La opinión de Allen proviene de su autobiografía A propósito de nada (2020), un recuento vivencial sobrecargado de ironía y cuya prosa, como sus pelis, transmite con fidelidad el temple neoyorquino: su infancia en Brooklyn y su frustrada vocación de mago, el éxito precoz como redactor de chistes (a los 16 ganaba más dinero que su padre), el camino pedregoso del stand up y la tv de variedades, la carrera en cine, sus amigos, matrimonios, desavenencias, fracasos, escándalos, la historia con Soon-Yi y la querella con Mia Farrow por el presunto abuso que cometió con su hija Dylan, que ocupa casi una tercera parte de las 438 páginas del libro. (Al respecto, para quien quiera sumergirse en un pantano espeso de dimes y diretes, y sacar sus propias conclusiones, HBO max estrenó hace unos meses Allen vs. Farrow, miniserie dirigida por Kirby Dick y Amy Ziering, con la versión de la familia y gente cercana a la actriz.)

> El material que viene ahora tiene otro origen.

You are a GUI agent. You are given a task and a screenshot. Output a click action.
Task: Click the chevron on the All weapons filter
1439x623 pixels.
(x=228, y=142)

Pero volviendo a la autobiografía. Si algo queda claro, es que Allen es una especie de hierro magnético para seres más inestables que el uranio. Sea Louise Lasser, su segunda esposa, bella y talentosa, maniaca e infiel empedernida; sea uno de sus mejores colegas, Dick Cavett, el célebre comediante y presentador de televisión, carismático, ubicuo, irresistible, pero aquejado por una depresión de los mil diablos que lo mantuvo entre las fiestas y los electroshocks; sea su ex gran amiga Jean Doumanian, productora de sus filmes por largo tiempo, hasta que rompieron en los tribunales por una insignificante controversia: ella y su pareja se negaron a pagarle regalías. Sea, incluso, gente extraña: a los 25, una señora lo demandó argumentando que él no era Woody Allen sino un tal Ferdinand Goglia, el marido que la abandonó y le debía una millonada de pensión. Tras meses de abogados, él se presenta en el juzgado. La quejosa no asiste pero con sólo ver al demandado, el tribunal dictamina su inocencia, pues entre las edades de ambos median guerras, epidemias y avances tecnológicos y científicos.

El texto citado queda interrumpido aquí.